* Information shown *
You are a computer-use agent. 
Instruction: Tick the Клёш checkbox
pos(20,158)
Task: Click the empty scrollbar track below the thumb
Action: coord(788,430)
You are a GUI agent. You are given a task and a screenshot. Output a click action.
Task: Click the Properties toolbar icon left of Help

...

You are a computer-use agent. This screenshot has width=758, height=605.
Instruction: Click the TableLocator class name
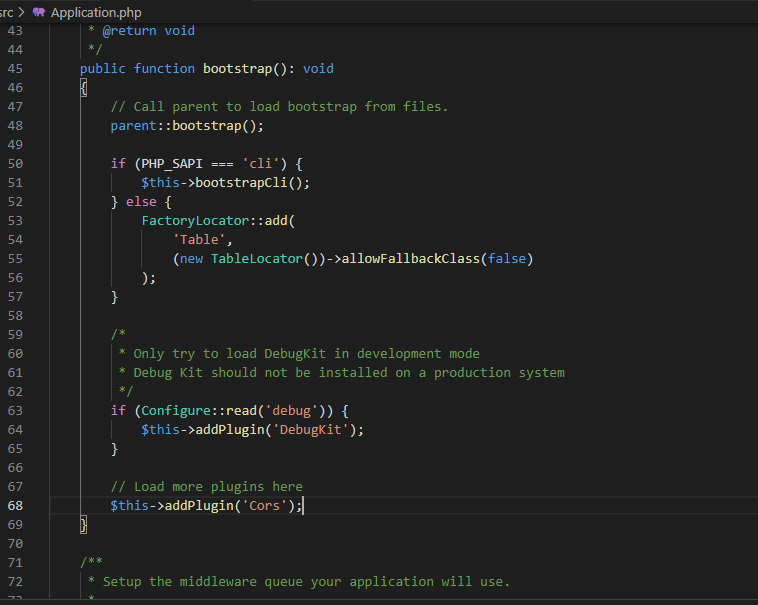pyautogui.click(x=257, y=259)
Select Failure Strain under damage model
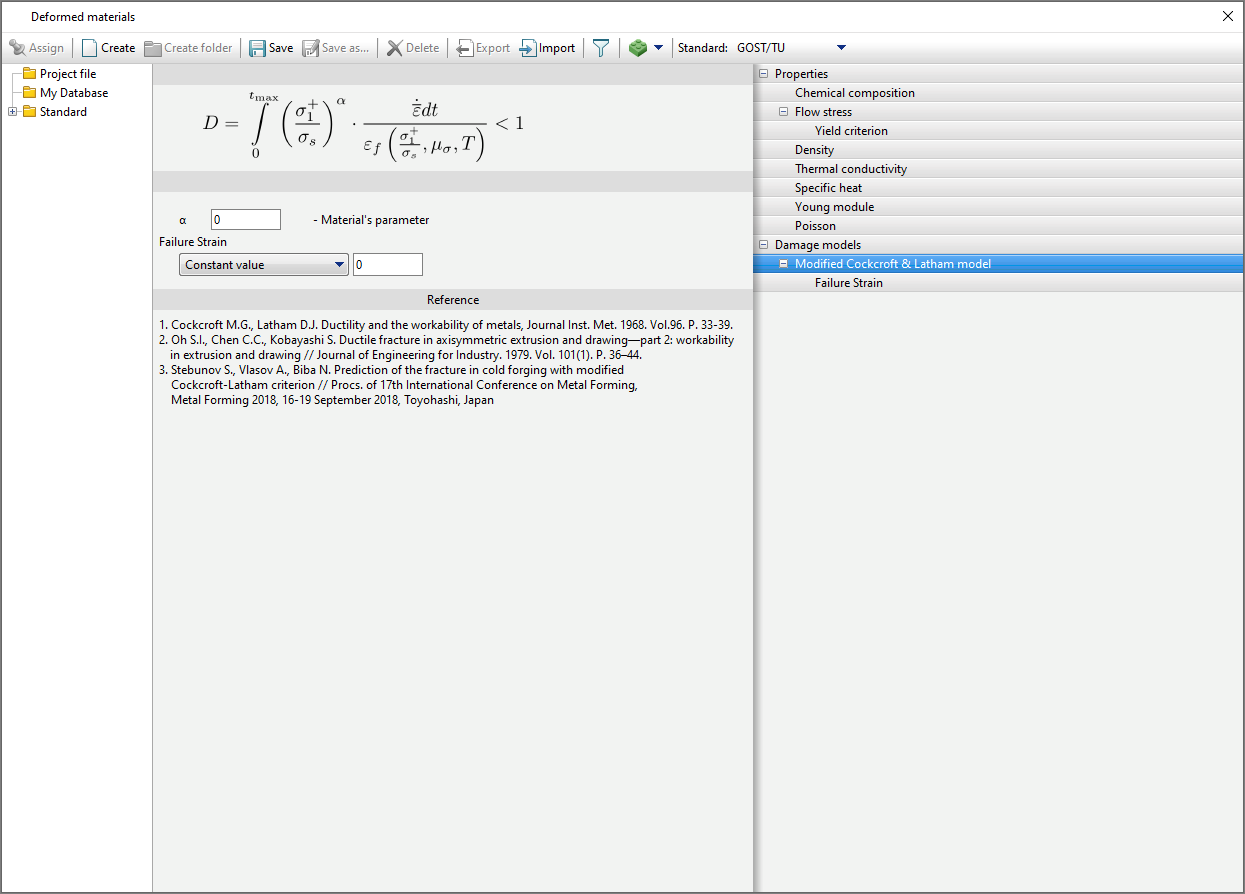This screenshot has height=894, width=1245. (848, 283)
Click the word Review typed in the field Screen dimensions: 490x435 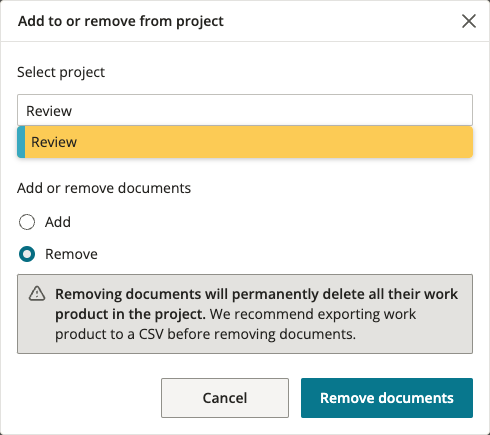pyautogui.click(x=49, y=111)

* Aim of the exercise *
Number of lines containing the word "agent" in the listing: state it, and add no other text.

* Problem solution *
3